What's on the Front Page
The New York Dispatch's January 6, 1856 front page is dominated by a reader Q&A column answering questions on everything from English law to theology. The most striking item is a lengthy 1753 letter from Benjamin Franklin to a friend, republished here to defend Franklin against accusations of infidelity. In the letter, Franklin articulates a remarkably progressive faith: he argues that true religion consists of "real good works; works of kindness, charity, mercy and public spirit," not empty ceremonialism. He dismisses showy prayers and church rituals as performative, preferring the parable of the Good Samaritan as his moral exemplar. The paper also addresses a question about Universalist doctrine, explaining that sect's belief that Christ's redemption extends to all humanity, and that eternal punishment cannot exist because God's perfections demand mercy. Meanwhile, a separate response provides detailed U.S. Patent Office statistics from 1841-1854, showing explosive growth in American innovation—3,324 patent applications filed in 1854 alone, nearly double the 1853 figure.
Why It Matters
In 1856, America was fracturing over slavery and sectarian theology. This page captures the intellectual ferment of the moment: religious progressives were openly questioning Calvinist orthodoxy and literal damnation, while simultaneously the nation's mechanical ingenuity was accelerating toward industrial dominance. The republication of Franklin's letter—arguing for private conscience over institutional religious authority—signals the Enlightenment values many educated Americans were defending against both conservative churches and political extremism. Patent growth statistics underscore that while the nation tore itself apart politically, American inventors were outpacing Britain in practical innovation, laying groundwork for post-Civil War industrial supremacy.
Hidden Gems
- The subscription price reveals stark economic inequality: city readers paid 4 cents per copy, but country newsvendors charged 4-6 cents depending on delivery distance—a premium that meant rural Americans paid more for the same information, a friction that would persist for decades.

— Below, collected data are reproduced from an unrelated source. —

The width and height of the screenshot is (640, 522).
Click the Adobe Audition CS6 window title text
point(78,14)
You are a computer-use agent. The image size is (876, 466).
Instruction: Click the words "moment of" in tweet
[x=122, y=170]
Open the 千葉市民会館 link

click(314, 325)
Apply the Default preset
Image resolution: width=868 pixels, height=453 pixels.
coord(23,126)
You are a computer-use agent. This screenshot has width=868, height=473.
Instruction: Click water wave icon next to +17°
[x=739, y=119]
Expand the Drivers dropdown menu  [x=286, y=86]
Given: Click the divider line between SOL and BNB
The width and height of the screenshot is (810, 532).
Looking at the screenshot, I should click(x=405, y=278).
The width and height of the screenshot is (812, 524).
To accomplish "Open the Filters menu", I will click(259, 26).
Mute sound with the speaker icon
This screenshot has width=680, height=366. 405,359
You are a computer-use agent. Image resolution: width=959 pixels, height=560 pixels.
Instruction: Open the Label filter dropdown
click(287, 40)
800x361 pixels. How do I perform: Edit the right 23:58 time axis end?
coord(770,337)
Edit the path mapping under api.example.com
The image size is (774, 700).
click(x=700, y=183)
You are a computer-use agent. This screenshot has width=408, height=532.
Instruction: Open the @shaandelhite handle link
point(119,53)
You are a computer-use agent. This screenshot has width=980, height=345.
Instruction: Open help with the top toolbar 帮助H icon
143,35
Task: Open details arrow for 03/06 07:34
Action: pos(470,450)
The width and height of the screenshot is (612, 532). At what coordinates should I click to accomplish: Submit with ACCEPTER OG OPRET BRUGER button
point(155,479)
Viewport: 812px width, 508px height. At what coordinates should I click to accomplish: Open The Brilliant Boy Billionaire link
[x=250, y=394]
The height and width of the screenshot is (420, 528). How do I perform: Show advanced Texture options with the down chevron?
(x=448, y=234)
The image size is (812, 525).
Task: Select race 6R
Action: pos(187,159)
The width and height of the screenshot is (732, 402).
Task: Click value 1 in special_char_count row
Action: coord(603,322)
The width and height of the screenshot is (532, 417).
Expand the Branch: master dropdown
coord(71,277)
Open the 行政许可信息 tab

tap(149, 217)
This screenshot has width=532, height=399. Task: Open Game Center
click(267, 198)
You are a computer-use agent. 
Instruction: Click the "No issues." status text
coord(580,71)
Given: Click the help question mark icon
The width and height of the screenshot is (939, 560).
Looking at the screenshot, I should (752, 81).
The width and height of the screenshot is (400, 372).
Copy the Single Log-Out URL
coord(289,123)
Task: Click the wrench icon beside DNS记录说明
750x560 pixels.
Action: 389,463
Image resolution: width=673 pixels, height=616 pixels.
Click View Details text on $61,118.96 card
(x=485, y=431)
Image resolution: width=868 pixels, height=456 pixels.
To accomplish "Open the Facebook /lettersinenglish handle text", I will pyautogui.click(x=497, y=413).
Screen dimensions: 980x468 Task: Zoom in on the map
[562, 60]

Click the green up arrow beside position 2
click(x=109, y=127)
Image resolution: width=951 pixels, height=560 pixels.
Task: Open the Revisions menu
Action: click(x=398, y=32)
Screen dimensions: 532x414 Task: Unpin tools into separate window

- Dr. Franklin's theology is explicitly anti-hierarchical: he directly attacks "those bigots who presume to take the consciences of others into their keeping," language that echoes the democratic rhetoric of 1776 and suggests religious authority was seen as tyrannical by intellectual elites.
- The paper's advertising rates are granular and revealing: regular ads cost 10 cents per line first insertion, then 5 cents; but 'Notices in Reading Columns' cost 25 cents per line—indicating that editorial content placement was for sale to the wealthy.
- Patent statistics show the trajectory: in 1841, 495 patents were issued; by 1854, that jumped to 902—an 82% increase in just 13 years, capturing the velocity of American technological transformation on the eve of the Civil War.
- The paper's response on divorce law notes that 'Adultery is the only cause recognised in our statute books as sufficient to command absolute divorce,' revealing how restrictive marriage law was—women had virtually no exit, a legal reality that would frustrate reformers for another 70+ years.
Fun Facts
- Benjamin Franklin's 1753 letter, republished here 100 years later, was making an argument that would've seemed radical: that good deeds matter more than doctrinal purity. This 'works over faith' theology directly contradicted Calvinist America and foreshadowed the Social Gospel movement that would dominate mainline Protestantism by the 1890s.
- The U.S. Patent Office statistics on this page show American patents outpacing Britain by a claimed 4:3 ratio in 1855. By 1900, the U.S. would hold more patents than Britain, France, and Germany combined—the statistical moment captured here was the inflection point of American technological dominance.
- The Dispatch's editors reference 'Tazewell county, Illinois' and 'Cave in the Rock'—both locations on the frontier that by 1856 were becoming settled territory. Cave in the Rock, mentioned as an outlaw hideout anecdote setting, would become a historic landmark; Tazewell would boom with railroad expansion after the Civil War.
- The paper's discussion of Universalism—that all souls will eventually be reconciled to God—was heretical by 1856 standards but growing among educated Americans. By 1900, Universalism had become mainstream enough that it merged with Unitarianism, showing how rapidly American theology secularized.
- Dr. Franklin's casual invocation of the "cold bath" as health treatment connects to 19th-century hydropathic medicine, a genuine fad among the educated elite. Water cure resorts became fashionable tourist destinations by the 1870s, making Franklin's casual mention prescient of coming wellness obsessions.